BEVERLY, MA–(Marketwired – January 22, 2016) - Cellceutix Corporation (OTC: CTIX) (the “Company”), a clinical stage biopharmaceutical company developing innovative therapies with oncology, dermatology, anti-inflammatory and antibiotic applications, today released information collected from research of Kevetrin for pancreatic cancer. The data was submitted to the U.S. Food and Drug Administration (FDA) as part of an application for an Orphan Drug designation for the indication, which was approved and disclosed yesterday, January 21, 2016.

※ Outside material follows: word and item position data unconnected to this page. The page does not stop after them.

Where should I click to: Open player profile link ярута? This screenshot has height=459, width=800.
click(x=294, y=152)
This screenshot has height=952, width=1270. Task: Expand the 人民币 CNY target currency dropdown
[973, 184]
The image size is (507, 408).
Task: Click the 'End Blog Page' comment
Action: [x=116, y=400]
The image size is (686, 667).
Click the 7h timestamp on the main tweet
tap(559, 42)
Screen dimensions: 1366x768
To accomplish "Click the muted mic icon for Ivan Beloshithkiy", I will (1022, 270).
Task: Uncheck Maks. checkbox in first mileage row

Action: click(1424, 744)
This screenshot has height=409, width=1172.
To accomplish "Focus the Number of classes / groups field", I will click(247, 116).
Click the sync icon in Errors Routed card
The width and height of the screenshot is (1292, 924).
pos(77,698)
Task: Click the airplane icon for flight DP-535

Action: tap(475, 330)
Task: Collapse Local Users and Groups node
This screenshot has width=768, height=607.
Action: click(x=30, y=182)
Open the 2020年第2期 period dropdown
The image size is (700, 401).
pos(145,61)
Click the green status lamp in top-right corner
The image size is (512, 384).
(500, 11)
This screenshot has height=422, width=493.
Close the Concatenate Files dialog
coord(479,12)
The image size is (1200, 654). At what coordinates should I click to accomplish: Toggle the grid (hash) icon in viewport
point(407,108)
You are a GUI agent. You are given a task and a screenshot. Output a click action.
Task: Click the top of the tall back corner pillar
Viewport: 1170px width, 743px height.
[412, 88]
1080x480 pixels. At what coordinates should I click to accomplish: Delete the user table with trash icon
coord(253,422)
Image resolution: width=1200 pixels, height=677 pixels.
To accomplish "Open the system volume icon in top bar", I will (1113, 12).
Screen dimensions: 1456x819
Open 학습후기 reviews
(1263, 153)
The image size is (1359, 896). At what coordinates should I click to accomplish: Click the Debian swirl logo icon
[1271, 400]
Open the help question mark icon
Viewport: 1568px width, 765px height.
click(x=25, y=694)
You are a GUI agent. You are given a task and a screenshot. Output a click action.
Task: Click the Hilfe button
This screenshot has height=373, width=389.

The laboratory work was a collaborative effort between Cellceutix and pancreatic cancer specialists at a world renowned clinic headquartered in Rochester, Minnesota (the “Clinic”). Cellceutix and the Clinic also collaboratively filed an application for a grant for a clinical trial of Kevetrin for pancreatic cancer.
In vitro studies with the human pancreatic carcinoma cell line (MIA PaCa-2), which carries the R248W p53 mutation, showed that Kevetrin induced PARP cleavage, down regulated expression of HDAC2, HDAC6, c-Myc and showed synergistic induction of apoptosis in combination with doxorubicin.
In vitro Western blot studies showed that Kevetrin induced p21, the p53 target gene, in MIA PaCa-2 cells.
Poly ADP ribose polymerase (PARP) is involved in DNA repair and helps cells to maintain their viability. Cleavage of PARP serves as a marker of cells undergoing apoptosis. Kevetrin strongly induced PARP cleavage in MIA PaCa-2 cells within 24 hours. When doxorubicin was incubated in combination with Kevetrin, there was a synergistic increase in apoptosis. This suggests that proficient efficacy with lower toxicity may be achieved.
Histone deacetylase (HDAC) has been found to be dysregulated in many cancers. Upregulation of HDAC2 and HDAC6 is associated with advanced stage and poor prognosis. In the research, Kevetrin downregulated expression of both HDAC2 and HDAC6 in MIA PaCa-2 cells.
In vivo efficacy of Kevetrin in the pancreatic MIA PaCa-2 xenograft model showed that tumor volumes were significantly reduced by 82% during 3 weeks of dosing at 200mg/kg. In a separate experiment when Kevetrin alone was dosed at 150mg/kg the tumor volume was reduced by 54%. The combination of Kevetrin and irinotecan further reduced tumor volumes by 88% showing synergistic activity.
Weight changes observed during the daily dosing regimen suggest the combination of Kevetrin and Irinotecan is well-tolerated while being very efficacious in the animal model.
A Phase 1 clinical study was conducted with Kevetrin administered once weekly for 3 weeks with an off-week between cycles. Only one patient with pancreatic cancer was enrolled in the trial. The patient, who was diagnosed with pancreatic cancer received four full cycles of Kevetrin. Tumor measurements showed stable disease for more than three months.
Last year, an estimated 48,960 adults (24,840 men and 24,120 women) in the United States were diagnosed with pancreatic cancer. It is estimated that 40,560 deaths (20,710 men and 19,850 women) from this disease occurred. Pancreatic cancer is the eighth most common cancer in women and the fourth leading cause of cancer death in men and women. A notoriously difficult disease to treat, pancreatic cancer has a five-year survival rate of only 7.2 percent.